Começando o ajuste
O governo Temer precisa demonstrar logo de cara que está empenhado na busca do equilíbrio das contas públicas. Não basta anunciar um programa de reformas de médio e longo prazo, incluindo a da Previdência, embora isto seja necessário. A nova administração tem de mostrar ação praticamente imediata no combate ao déficit que vai herdar do governo Dilma.
Tem como fazer. Aliás, há uma semana, o economista-chefe do Itaú, Ilan Goldfajn, divulgou um relatório com propostas e cálculos interessantes e viáveis. Como Goldfajn está indicado para a presidência do Banco Central, convém dar uma olhada.
Para não aborrecer o leitor com contas, fiquemos com os conceitos.
A primeira coisa a fazer é um esforço de corte de gastos do governo federal. Dá para fazer em três áreas: pessoal, custeio e investimentos.
Não há como demitir funcionários concursados, mas, desde o governo Lula, a administração federal vem sendo aparelhada com militantes e apaniguados. São os cargos comissionados, os cargos de livre provimento, as assessorias que incharam a máquina federal em todos os níveis.
Aí tem margem de corte. Segundo as contas de Goldfajn, pode-se chegar a uma economia de até R$ 9 bilhões no Orçamento de 2017. É algum dinheiro e, sobretudo, uma boa demonstração de austeridade.
A turma que está no governo sempre diz que não é possível cortar no custeio — gastos que vão desde manutenção de hospitais e escolas até o cafezinho do pessoal. É o contrário. Sempre dá para cortar. Mas é preciso cuidado. O setor público costuma ser inchado onde não precisa e magrinho ali na ponta de atendimento ao público.
Também será preciso cortar investimentos, mesmo porque a gestão Lula-Dilma deixa um inventário de obras inacabadas, mais caras do que o previsto e travadas de algum modo, quer pela Lava-Jato, quer por má gestão. Convém dar uma parada, avaliar tudo e destravar aos poucos.
Daí a importância crucial das concessões e privatizações de obras de infraestrutura — onde está o segundo conjunto de medidas que podem dar dinheiro já em 2017. A venda de concessões de aeroportos, estradas, portos etc. pode render em torno de R$ 50 bilhões para os cofres federais. Além disso, o investimento privado nas obras substituiria o público com muito mais eficiência.
Também aqui há muita coisa travada. Para falar a verdade, parece que todas as concessões — as já feitas e aquelas em andamento — têm algum tipo de rolo. Ora falta o prometido financiamento do BNDES, ora o governo não faz sua parte na obra, ora simplesmente não paga.

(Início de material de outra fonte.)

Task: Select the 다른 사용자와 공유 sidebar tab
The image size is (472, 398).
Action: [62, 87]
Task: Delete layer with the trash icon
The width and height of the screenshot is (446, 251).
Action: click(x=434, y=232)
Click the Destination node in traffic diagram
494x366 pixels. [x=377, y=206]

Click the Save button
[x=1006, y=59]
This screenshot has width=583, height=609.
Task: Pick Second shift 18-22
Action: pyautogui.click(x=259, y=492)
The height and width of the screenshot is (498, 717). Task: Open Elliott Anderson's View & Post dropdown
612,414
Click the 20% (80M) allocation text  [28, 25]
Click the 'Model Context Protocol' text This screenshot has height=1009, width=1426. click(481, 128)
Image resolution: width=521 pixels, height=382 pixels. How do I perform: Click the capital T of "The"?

É preciso um novo modelo de concessões e privatizações, que estimule a competição, tenha menos verba pública e permita que as empresas vencedoras tenham lucro de verdade. Em resumo, acabar com as privatizações envergonhadas da era petista.

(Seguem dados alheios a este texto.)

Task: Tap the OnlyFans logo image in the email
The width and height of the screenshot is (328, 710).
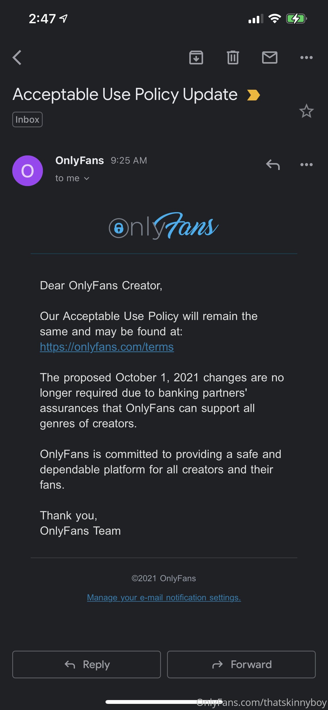Action: pyautogui.click(x=164, y=226)
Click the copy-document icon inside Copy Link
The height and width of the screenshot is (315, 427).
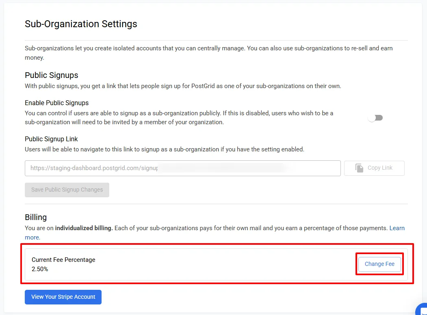click(x=359, y=168)
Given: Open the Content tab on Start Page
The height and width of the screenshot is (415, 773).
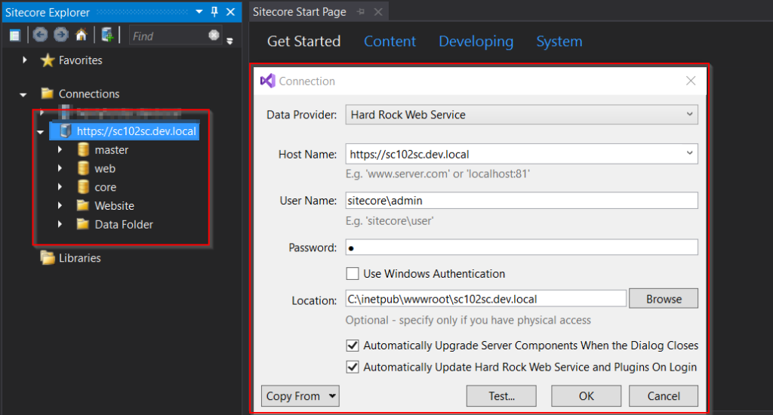Looking at the screenshot, I should pos(390,42).
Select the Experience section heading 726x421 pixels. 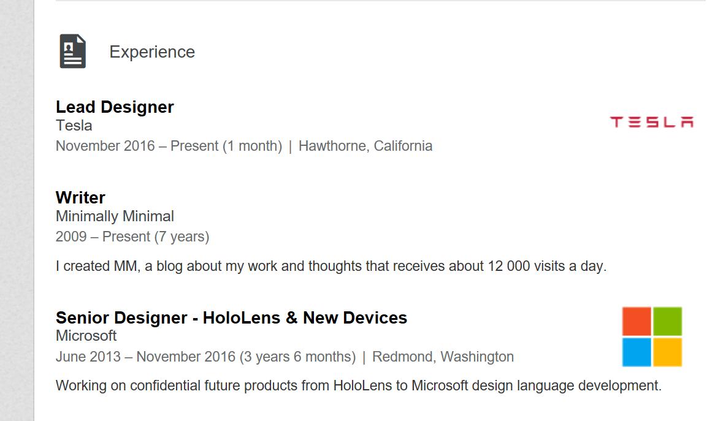(x=152, y=52)
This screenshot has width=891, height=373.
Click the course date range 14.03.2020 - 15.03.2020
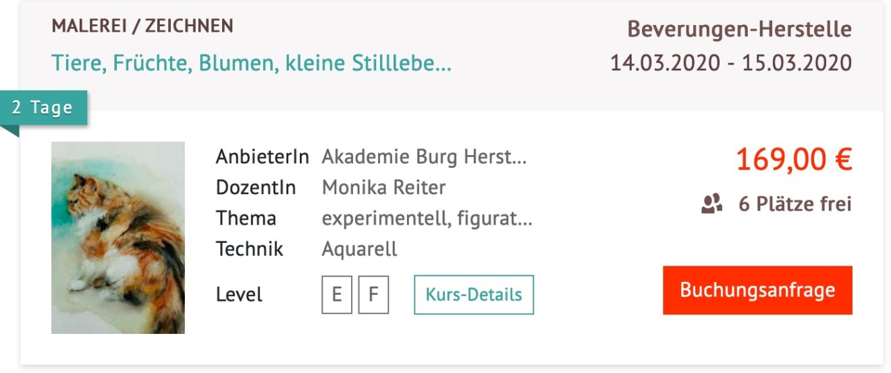(x=730, y=63)
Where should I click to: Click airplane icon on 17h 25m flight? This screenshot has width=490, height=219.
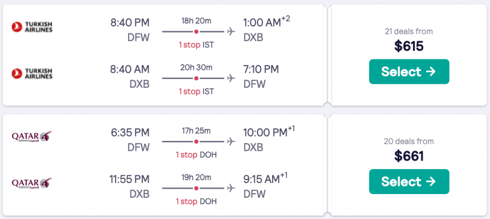(232, 141)
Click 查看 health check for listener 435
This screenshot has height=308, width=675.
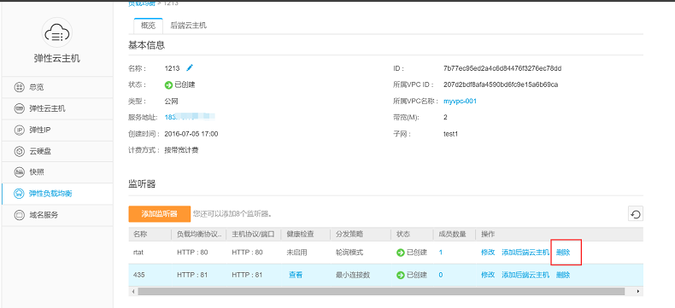pyautogui.click(x=296, y=275)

Tem como fazer isso. Há experiência brasileira e internacional no setor. E tem bastante coisa já encaminhada, como a privatização de mais quatro aeroportos, programa que pode sair com um pouco mais de gestão.

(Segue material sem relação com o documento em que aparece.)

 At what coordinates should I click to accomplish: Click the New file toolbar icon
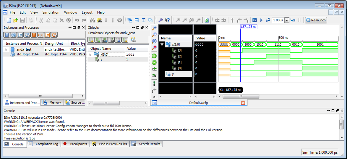(9, 20)
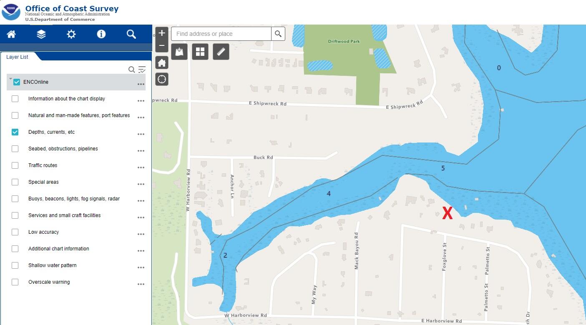Open the basemap gallery grid icon
This screenshot has width=586, height=325.
(200, 52)
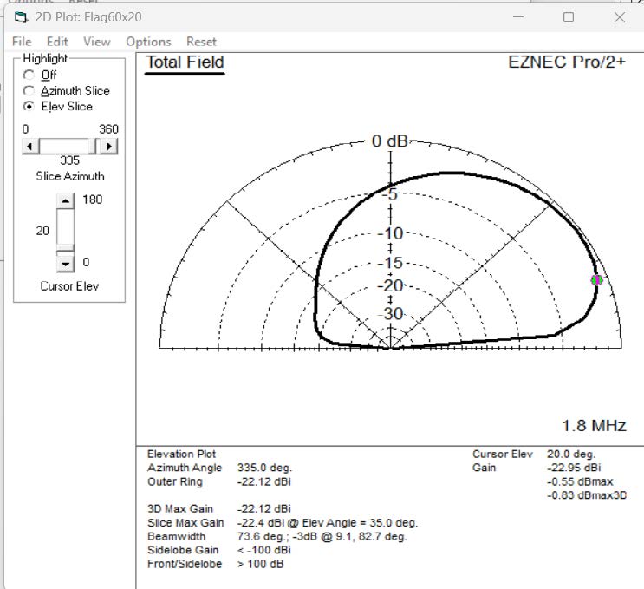This screenshot has width=644, height=589.
Task: Click the Total Field plot title
Action: (185, 62)
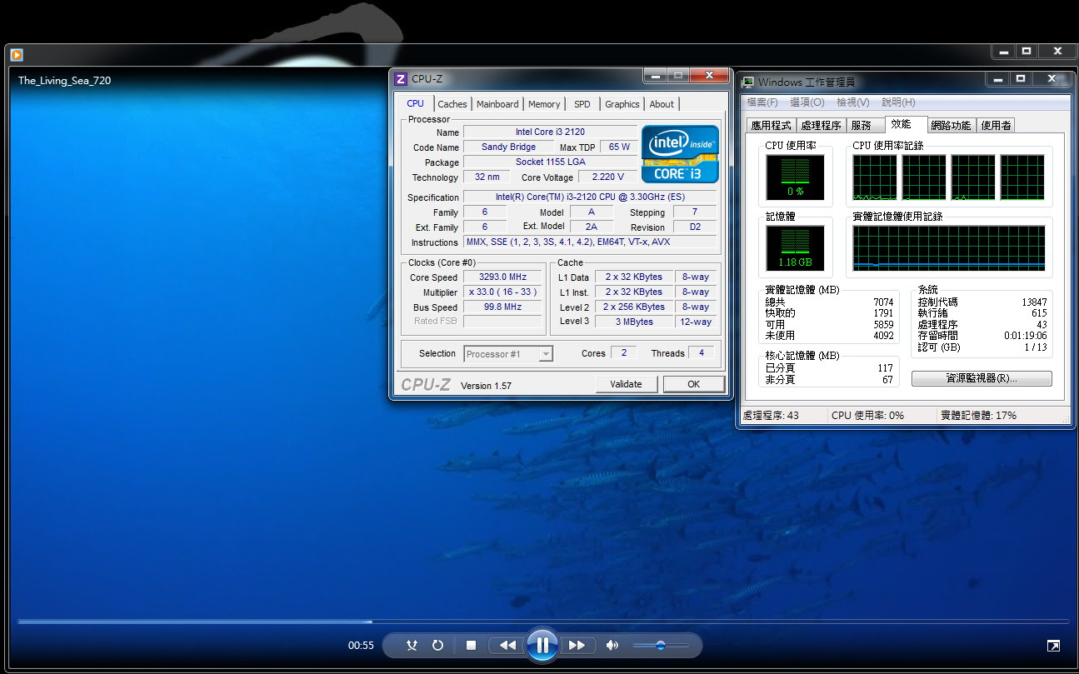Image resolution: width=1079 pixels, height=674 pixels.
Task: Click the CPU-Z title bar icon
Action: coord(401,79)
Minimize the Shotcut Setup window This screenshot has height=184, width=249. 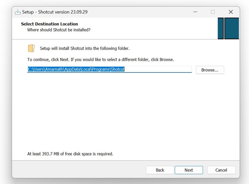[195, 12]
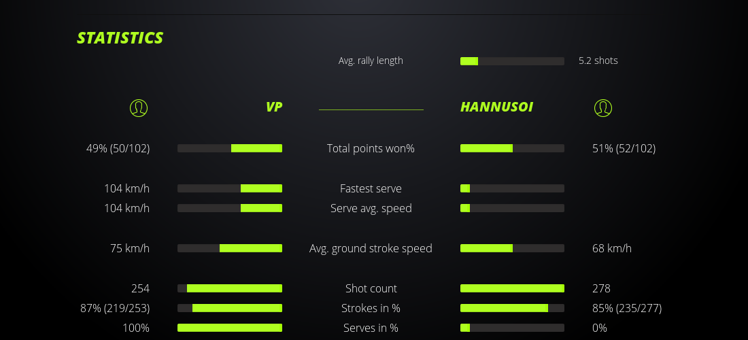The width and height of the screenshot is (748, 340).
Task: Click the STATISTICS heading
Action: (120, 37)
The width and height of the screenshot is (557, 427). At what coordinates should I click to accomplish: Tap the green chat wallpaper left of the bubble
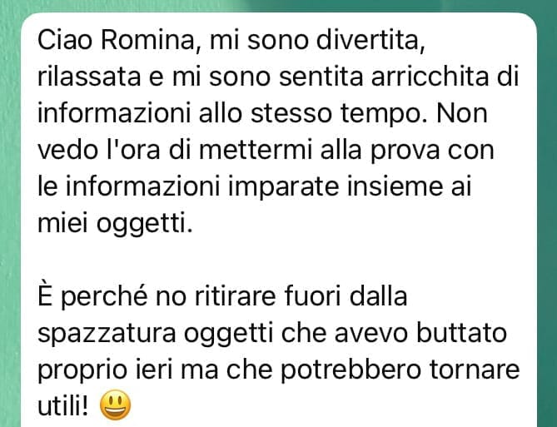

A terceira medida que pode dar resultado imediato é o cancelamento das desonerações de impostos sobre a folha de pagamentos. A ideia, baratear a contratação de pessoal, até era boa, mas foi mal aplicada. Além disso, a reforma tributária de que o país precisa é para aliviar a carga de impostos para todos e não para alguns setores e empresas amigas do poder.
Eis um bom cardápio inicial. A nova administração precisa mostrar austeridade e eficiência. Não é fácil, sobretudo quando se vê que vão para os ministérios políticos que já lá estiveram por mais de uma vez.
De todo modo, a parte principal do jogo estará com a área econômica. E aqui começa com uma aparente contradição. Tendo anunciado compromisso com o equilíbrio das contas, o novo governo tem que aprovar até o final deste mês uma mudança no orçamento, para prever... um déficit enorme.
É herança, porém. Herança das pedaladas, inevitável. Ou seja, o déficit deixado por Dilma não pode ser pago em um ou dois anos. Mas o novo governo pode, e precisa, mostrar e praticar uma política que inverta a curva atual e indique uma redução do déficit futuro.
Além daquele cardápio inicial, isso exige também o anúncio das reformas de longo prazo, especialmente a da Previdência.
De novo, não tem nada fácil. Mas é tudo possível. São políticas já aplicadas aqui mesmo e que já deram certo em diversos países.